Men who have undergone transurethral resection of the prostate, or TURP, surgery begin recovery by staying in the hospital for one or two days and using a catheter for between four and seven days until they can urinate on their own, notes Mayo Clinic. Patients should drink plenty of fluids and avoid straining during bowel movements, blood-thinning medications, and strenuous activity and sex during recovery.
Patients who have large prostates may have to wear catheters to assist in urination for longer than seven days following TURP surgery, Mayo Clinic states. They may experience painful or frequent urination and may see blood in their urine after the surgery. Patients should contact their doctors immediately if they have blood clots in their urine or enough blood that they can't see through their urine.

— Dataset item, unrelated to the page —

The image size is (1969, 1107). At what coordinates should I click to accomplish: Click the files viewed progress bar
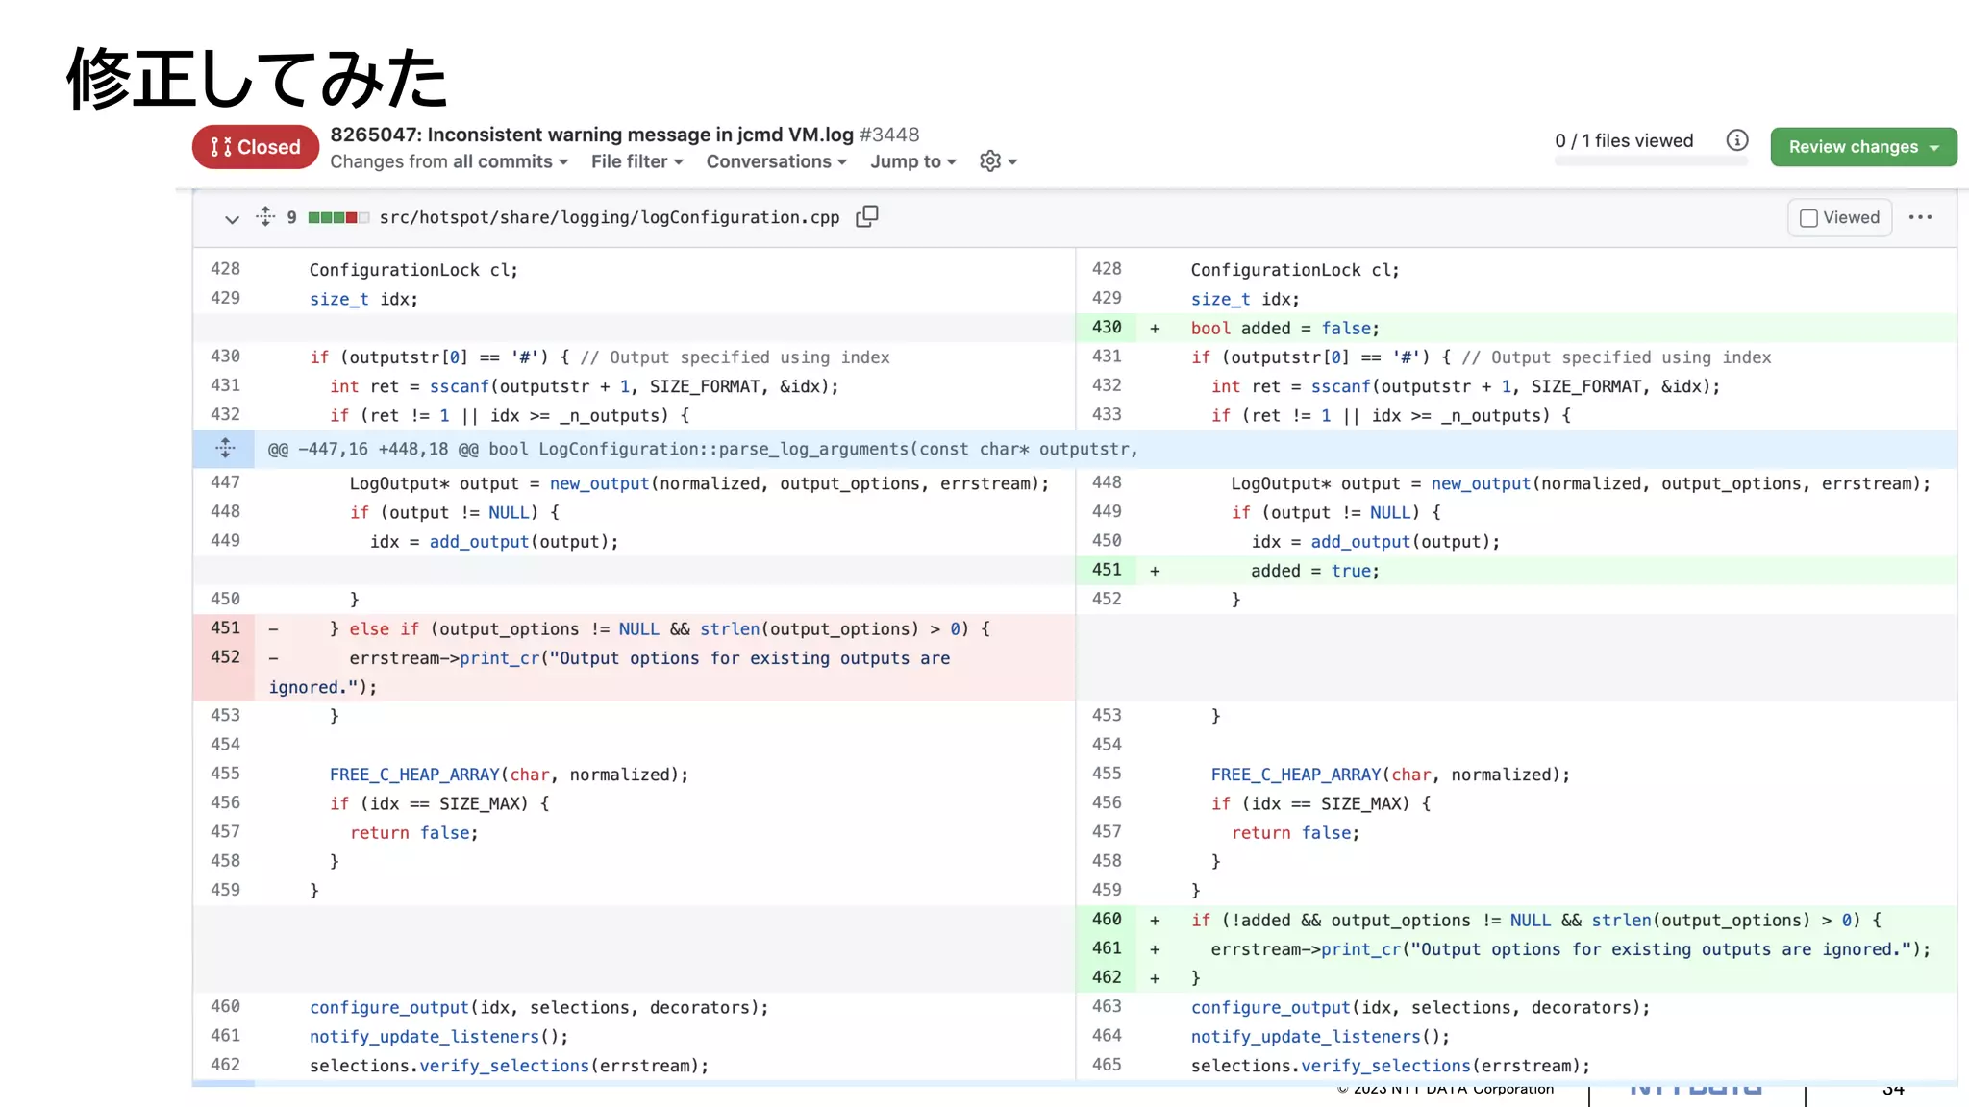[1650, 161]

People should drink plenty of water after TURP surgery to help flush out the bladder and avoid foods that might cause constipation.

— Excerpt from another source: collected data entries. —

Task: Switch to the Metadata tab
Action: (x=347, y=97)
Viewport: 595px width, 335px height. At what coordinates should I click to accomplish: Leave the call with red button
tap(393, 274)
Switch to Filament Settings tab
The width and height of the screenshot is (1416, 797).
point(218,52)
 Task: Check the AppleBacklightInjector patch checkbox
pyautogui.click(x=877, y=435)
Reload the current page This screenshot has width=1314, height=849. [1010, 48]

Patients who have had TURP surgery should avoid strenuous activity and sex for four to six weeks or until their doctors approve resuming those activities, advises Mayo Clinic. Doctors must also approve when a patient can drive, which generally occurs after the catheter has been removed and the patient is no longer taking pain medications. TURP surgery offers relief for between seven and 15 years for most patients, though there is a risk that prostate problems will return. Patients should have a follow up exam once per year following TURP surgery to screen for prostate cancer and other problems.